From BBC News in Northern Ireland, 14 August 2012
Views are being sought by Stormont on people’s experience of the government’s fitness-to-work benefit assessments.
Those claiming employment and support allowance, formerly known as incapacity benefit, are having their status reviewed.
It is part of a government drive to get more people into work and reduce welfare bills.
The third stage of a UK-wide review of the process is underway, and a report is due in October.
Social Development Minister Nelson McCausland said during previous stages of the review, the public response was limited and it was important that people got across their views.
“It’s not just about what went wrong or what you felt was unsatisfactory, it’s also about what can be done to make the system better,” he said.
Critics have said the large number of decisions overturned on appeal show the process is flawed and that tests are too impersonal, not medically rigorous enough and the fluctuating nature of some conditions is not sufficiently taken into account.
Under the system, claimants are placed in three categories: those deemed able to work straight away, those considered able to do so at some point in the future with the right help – the so-called work-related activity group – and those judged unable to work and needing unconditional support.

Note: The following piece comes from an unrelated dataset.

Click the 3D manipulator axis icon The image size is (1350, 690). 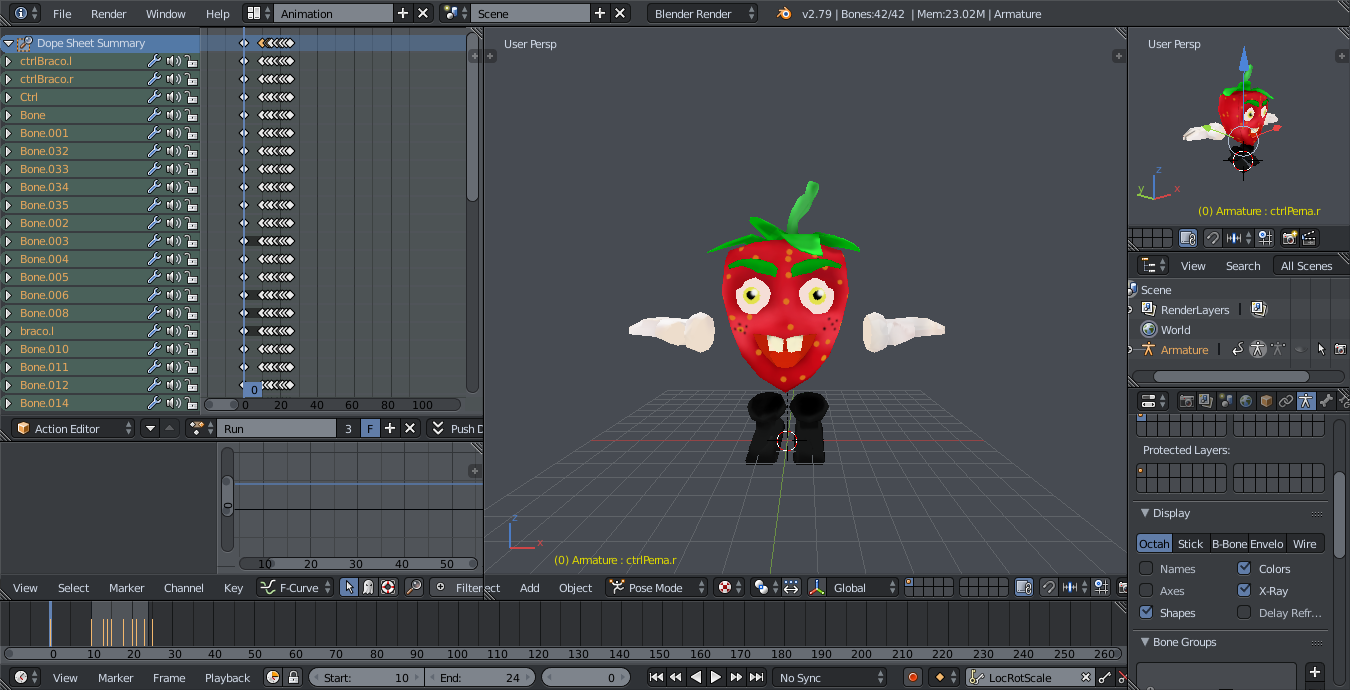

In Northern Ireland, almost a quarter of those on incapacity benefit who have been reassessed were found to be capable of work.
The Department for Social Development says 67% of claimants’ appeals are upheld in its favour.
Mr McCausland said the number of successful appeals by claimants did not mean the process was flawed.
“When decisions are overturned on appeal, it’s generally not because there was a flaw in the medical assessment – it’s because all the additional information that was required from doctors, and other health professionals wasn’t there,” he said.
“When decisions are overturned, in virtually every case, four out of five, it’s because additional evidence was produced.
“The point is made that it’s important to get the information in as early as possible.”
One man’s experience of assessment
“I have long-term depression, anxiety, panic attacks with mental problems, I have a degenerative blood disorder and I also get severe breathing difficulties when I get infections.
“When I filled in the assessment form, I had to get extra sheets because I had so much information.
“I was in for over an hour in my assessment. It just didn’t feel good. The woman seemed a bit flustered and she was a bit lost when it came to some of my medication and tests for things like arm and leg movement – she didn’t seem to be doing it properly.
“One of the tests for mental health was, ‘Can you take 75p away from £1?’ – a question like that was very belittling and just made you feel stupid and childish.
“I was told I was awarded no points and was fit for work, so I said straight away that I wanted to appeal – this is now in.
“If they had contacted my GP, they would have been able to back up everything that I’d put on the form.
“It felt more like a company than a medical assessment by someone who knew what they were doing.
“It’s a terrible thing to be dependent on somebody else for money to survive, but I’ve had to get used to this because of my illness. With more money being taken off my benefits, I don’t know what I’m going to do.”